Subsídio ao transporte
Assim, nesse ajuste para tarifas mais civilizadas, o usuário que viaja a passeio ou mesmo a trabalho, estaria colaborando com uma espécie de subsídio ao frete porque a carga tem mais impacto na economia.
Menos privilégio
Mas as concessionárias têm que sair da chamada ''zona de conforto''. Têm que pôr a cabeça para pensar, ao invés de ficarem apenas recebendo as benesses de um contrato leonino que só lhes dá privilégio.
Eles nos agridem
O que agride mais a inteligência do brasileiro: a cara-de-pau dos senadores ou a frase do Renan Calheiros: ''Renuncio sem mágoa e de cabeça erguida''.
Os comparsas
Mágoa ele não pode ter mesmo; tem mais é que agradecer seus comparsas. Agora, ''de cabeça erguida'' é algo que nos magoa. O Senado é mesmo um antro.
Preço baixo
Do leitor Altino J.X. de Moura, de Andirá, sobre a pizza Calheiros: ''O Senado vergou-se tanto sob as ordens do governo, que vai ser difícil aprumar-se moralmente. O preço deles (senadores) deve estar bem baixo. Deflacionado''.
Clima quente
Uma discussão acalorada sobre os mandados proibitórios impedindo as manifestações nas praças de pedágio tomou conta ontem do plenário da Assembléia Legislativa. É que os deputados Luiz Cláudio Romanelli (PMDB) e Antônio Anibelli (PMDB) faziam parte da lista de réus.
Multa
Pela decisão da juíza federal Vanessa de Lazzari Hoffmann, da 2 Vara de Cascavel, Romanelli e Anibelli pagariam uma multa de R$ 8 mil, cada um, por hora de ocupação das praças da Rodovia das Cataratas. Outra decisão, da juíza federal Tani Maria Wurster, da Vara Ambiental de Curitiba, multava em R$ 1 mil, cada réu, por hora de ocupação das praças da Ecovia.
Ditadura
''Nem na ditadura militar nós tínhamos atos iguais'', criticou Romanelli. O líder do governo informou ainda que, ao ser notificado, escreveu no documento que estava ciente da decisão ''sob protestos'': ''Às favas com a imunidade parlamentar!'', emendou à juíza federal.
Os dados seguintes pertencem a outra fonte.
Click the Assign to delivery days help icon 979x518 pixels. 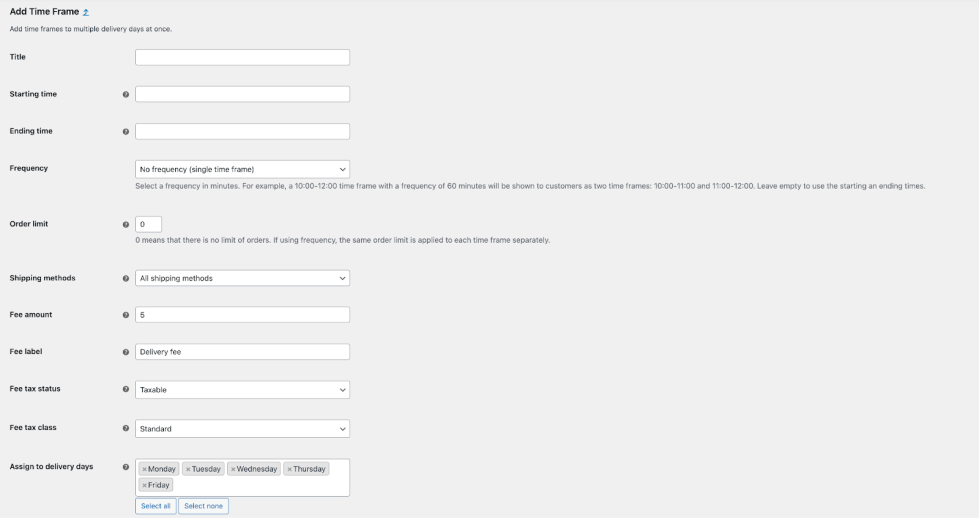[x=126, y=467]
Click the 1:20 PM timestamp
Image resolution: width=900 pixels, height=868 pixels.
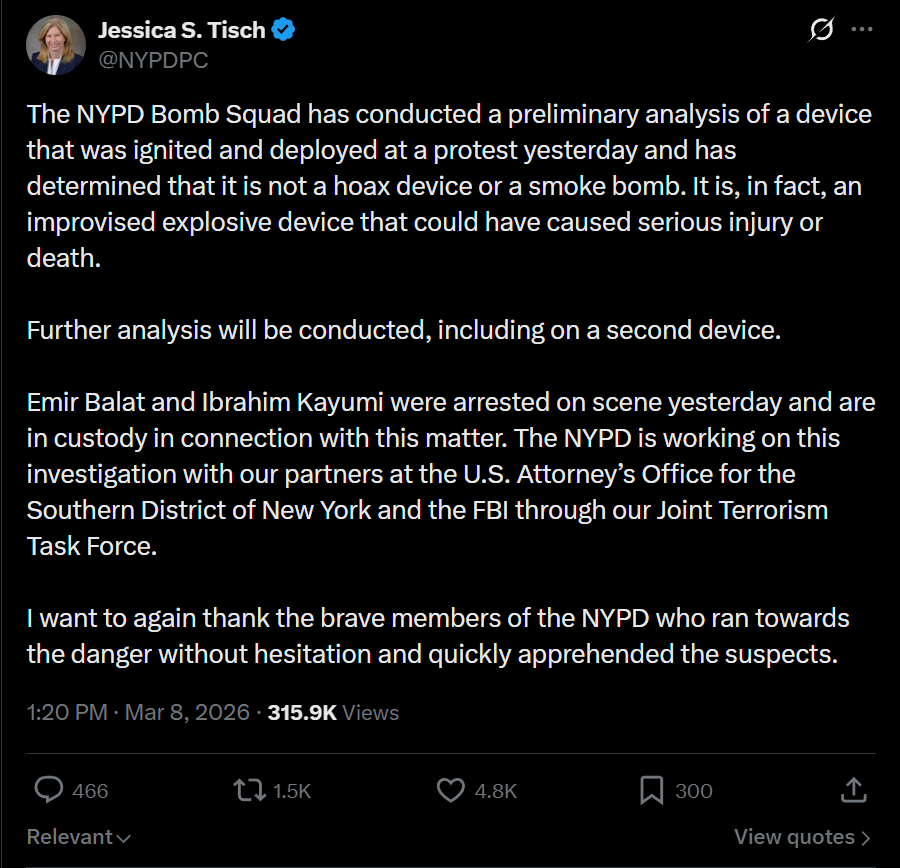[67, 712]
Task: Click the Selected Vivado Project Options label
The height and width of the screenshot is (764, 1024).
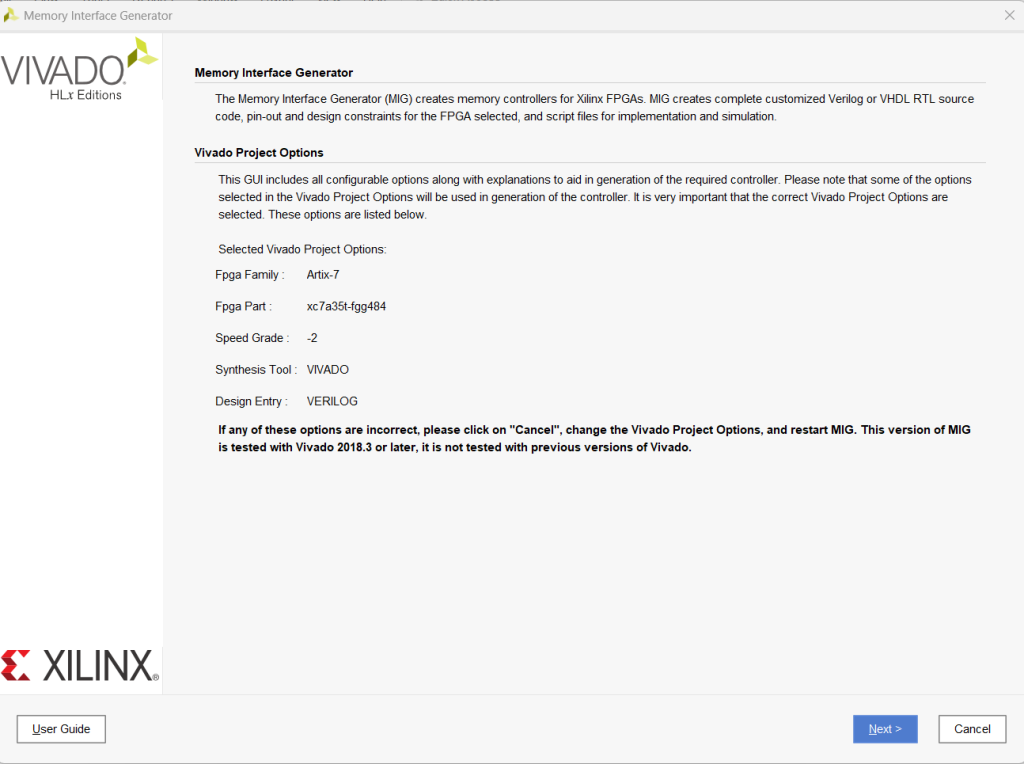Action: tap(302, 249)
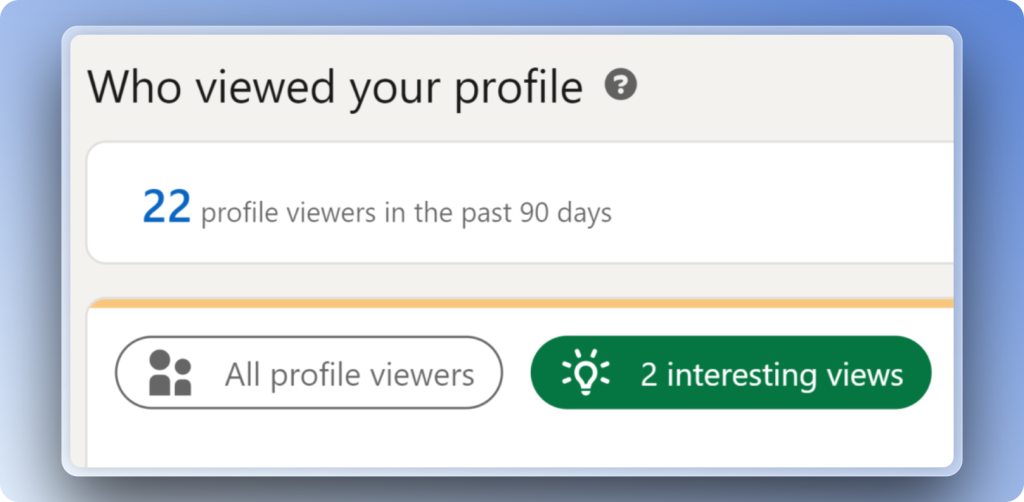Click the "All profile viewers" label text

coord(349,375)
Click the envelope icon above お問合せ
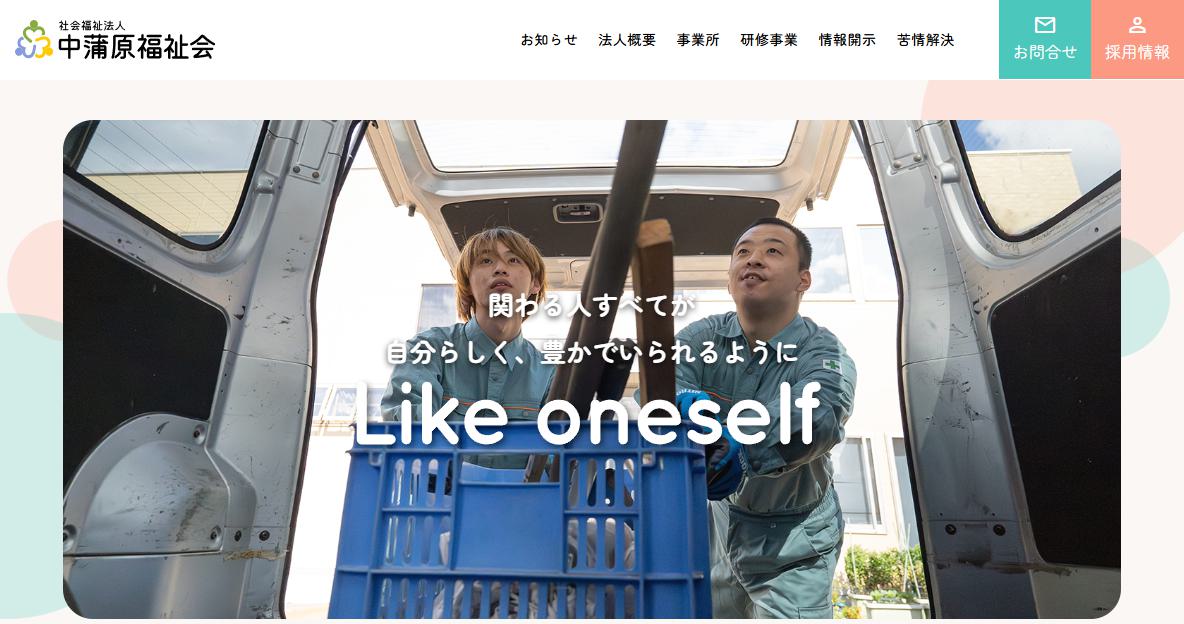This screenshot has width=1184, height=624. coord(1045,26)
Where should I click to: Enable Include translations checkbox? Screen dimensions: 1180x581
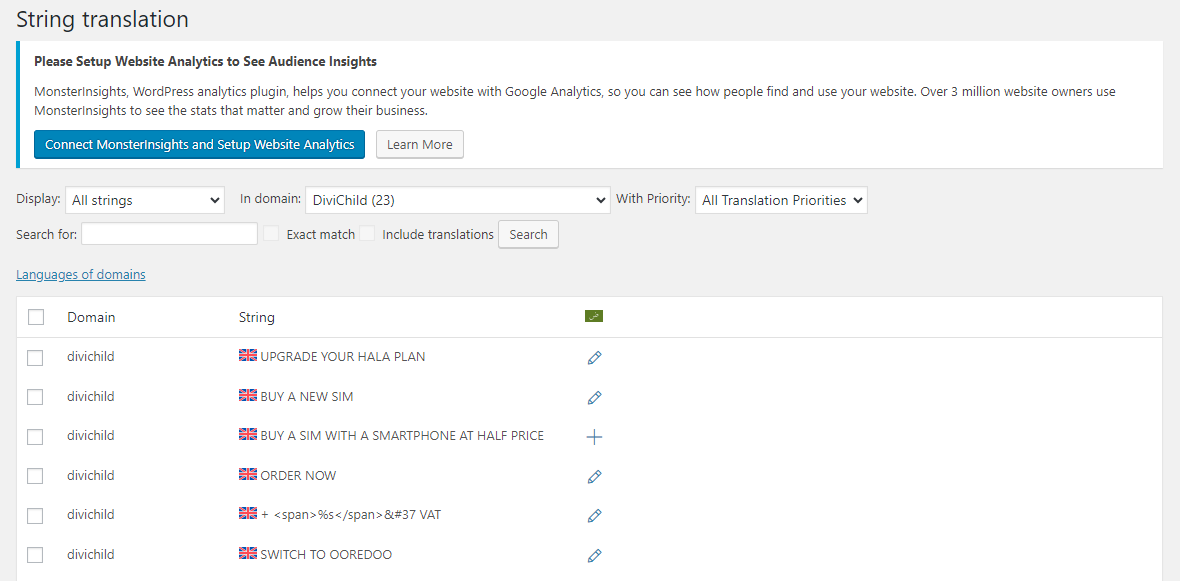click(x=368, y=234)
Romanelli recebeu apoio dos colegas no plenário, inclusive da oposição.
Requião x Lerner
Desde que assumiu o governo do Estado, em 2003, Roberto Requião (PMDB) ataca o antecessor Jaime Lerner (PSB) e seu grupo político. Lerner e seus seguidores têm como praxe não responder as denúncias e provocações, pelo menos na maioria das vezes.
Contra-ataque
Mas, na festa de aniversário de 70 anos do ex-governador, anteontem à noite, em Santa Felicidade, os lernistas desopilaram o fígado. O grupo não poupou o peemedebista de críticas. E olha que a próxima eleição para o governo é só em 2010.
Não vai
O reitor da Universidade Estadual de Londrina (UEL), Wilmar Marçal, não vai à Assembléia Legislativa, dia 13, para explicar no plenário as mudanças nos quadros administrativos da universidade, demissões de comissionados e extinção de funções gratificadas. O convite foi feito através de um requerimento do deputado Antonio Belinati (PP).
Nova data
O gabinete do reitor informou à FOLHA que o reitor deve marcar outra data para apresentar as explicações. Não há muito tempo. O recesso parlamentar começa dia 22 de dezembro. Belinati acredita que a recusa se deve ao fato do reitor não querer ''bater de frente'' com o governo estadual.
Perguntinha
O reitor da UEL explicará as demissões aos deputados ainda este ano?